Buddhism and the Free Market
By Jonathan Bluestein
By Western moral standards, it could be argued that Siddhārtha Gautama, the ‘original Buddha’, was a selfish person, despite his powerful insights and many positive teachings.
He was admittedly selfish when, living as a member of a royal house, as a young man, he did not care at all for the troubles of people in the world outside his palace. Later he was selfish in leaving his family and responsibilities, and focusing mostly on himself while on his path to enlightenment. He by principle begged for alms instead of pursuing honest labour, though he was young and could work; which is a selfish thing to do – complete reliance on other people’s money when you could earn your own, and in fact come from a rich family. Once having attained enlightenment and becoming a spiritual teacher, Siddhārtha was yet again selfish in preaching that people should focus on their own journey rather than other things, and presenting a self-focused method for bettering humanity, which hardly took into account past or future, and did away with most social aspects of the human race.
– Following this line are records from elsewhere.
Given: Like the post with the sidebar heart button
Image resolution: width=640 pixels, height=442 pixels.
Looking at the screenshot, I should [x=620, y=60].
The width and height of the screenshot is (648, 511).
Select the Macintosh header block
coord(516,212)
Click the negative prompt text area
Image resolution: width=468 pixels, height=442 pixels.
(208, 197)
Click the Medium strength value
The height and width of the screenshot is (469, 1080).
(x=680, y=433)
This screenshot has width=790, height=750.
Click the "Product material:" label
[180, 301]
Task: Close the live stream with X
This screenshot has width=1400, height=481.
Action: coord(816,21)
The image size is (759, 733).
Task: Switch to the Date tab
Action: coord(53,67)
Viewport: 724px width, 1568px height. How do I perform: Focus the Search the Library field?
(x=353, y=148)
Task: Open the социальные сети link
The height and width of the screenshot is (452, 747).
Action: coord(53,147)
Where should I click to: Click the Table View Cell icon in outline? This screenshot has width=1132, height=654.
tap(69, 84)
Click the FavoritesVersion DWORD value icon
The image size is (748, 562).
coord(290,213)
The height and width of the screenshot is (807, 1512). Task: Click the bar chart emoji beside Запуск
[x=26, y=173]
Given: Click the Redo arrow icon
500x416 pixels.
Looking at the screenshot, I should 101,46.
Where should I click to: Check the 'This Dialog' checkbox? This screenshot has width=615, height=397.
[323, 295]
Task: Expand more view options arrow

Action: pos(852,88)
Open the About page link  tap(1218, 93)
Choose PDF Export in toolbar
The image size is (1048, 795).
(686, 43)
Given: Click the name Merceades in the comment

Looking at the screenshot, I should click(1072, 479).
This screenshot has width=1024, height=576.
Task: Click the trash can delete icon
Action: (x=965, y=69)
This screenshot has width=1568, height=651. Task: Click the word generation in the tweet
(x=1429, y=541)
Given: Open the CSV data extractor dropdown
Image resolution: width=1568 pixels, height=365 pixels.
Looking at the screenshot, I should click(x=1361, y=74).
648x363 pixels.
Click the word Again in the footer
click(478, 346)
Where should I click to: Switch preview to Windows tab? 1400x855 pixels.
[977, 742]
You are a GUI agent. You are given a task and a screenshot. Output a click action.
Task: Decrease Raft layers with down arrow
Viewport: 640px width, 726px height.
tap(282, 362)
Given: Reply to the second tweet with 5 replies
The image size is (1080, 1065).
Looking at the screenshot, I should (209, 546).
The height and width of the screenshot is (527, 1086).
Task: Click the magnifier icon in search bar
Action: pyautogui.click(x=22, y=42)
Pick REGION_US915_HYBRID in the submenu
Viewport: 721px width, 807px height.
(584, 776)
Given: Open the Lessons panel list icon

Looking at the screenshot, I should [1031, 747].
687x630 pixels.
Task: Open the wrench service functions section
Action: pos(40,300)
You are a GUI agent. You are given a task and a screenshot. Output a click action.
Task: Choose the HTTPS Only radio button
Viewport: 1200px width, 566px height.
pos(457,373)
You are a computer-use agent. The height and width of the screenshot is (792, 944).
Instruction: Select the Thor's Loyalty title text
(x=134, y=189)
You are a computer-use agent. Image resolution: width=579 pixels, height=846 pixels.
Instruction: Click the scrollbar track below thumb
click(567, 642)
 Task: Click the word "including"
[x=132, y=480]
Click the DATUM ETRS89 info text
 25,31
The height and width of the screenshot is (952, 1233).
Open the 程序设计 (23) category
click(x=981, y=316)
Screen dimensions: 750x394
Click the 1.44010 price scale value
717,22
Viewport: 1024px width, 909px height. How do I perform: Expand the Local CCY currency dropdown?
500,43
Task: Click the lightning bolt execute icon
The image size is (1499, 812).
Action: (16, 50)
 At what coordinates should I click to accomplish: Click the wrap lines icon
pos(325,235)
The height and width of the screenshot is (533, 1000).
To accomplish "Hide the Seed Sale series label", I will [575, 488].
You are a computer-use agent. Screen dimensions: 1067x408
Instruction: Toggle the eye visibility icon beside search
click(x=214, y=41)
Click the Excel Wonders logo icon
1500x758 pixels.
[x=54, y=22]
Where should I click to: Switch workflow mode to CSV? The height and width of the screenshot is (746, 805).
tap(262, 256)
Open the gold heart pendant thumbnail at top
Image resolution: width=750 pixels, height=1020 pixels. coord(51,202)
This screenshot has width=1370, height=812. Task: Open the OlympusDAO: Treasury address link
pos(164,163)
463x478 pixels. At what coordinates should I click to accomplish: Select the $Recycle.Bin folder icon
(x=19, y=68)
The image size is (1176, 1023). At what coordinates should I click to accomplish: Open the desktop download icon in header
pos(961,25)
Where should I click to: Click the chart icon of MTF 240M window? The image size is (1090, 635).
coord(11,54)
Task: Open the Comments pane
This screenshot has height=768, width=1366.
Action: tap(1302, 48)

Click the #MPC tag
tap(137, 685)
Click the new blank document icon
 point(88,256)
The way of the Buddha then, is oddly reminiscent of Adam Smith’s financial take on Capitalism – the idea that maximizing personal gain could, if accompanied by some moral virtues, lead to improvement of society as a whole. Adam Smith wrote of material wealth and the Buddha spoke of spiritual wealth, but both were stressing the need for the individual to cater for himself and his motivations more so than the problems of others. The Buddhist argument for ‘ending suffering by means of many people each attaining personal enlightenment’, is not very different in rationale to the notion of ‘creating an optimal economy and society via each man looking after his own best financial interests’.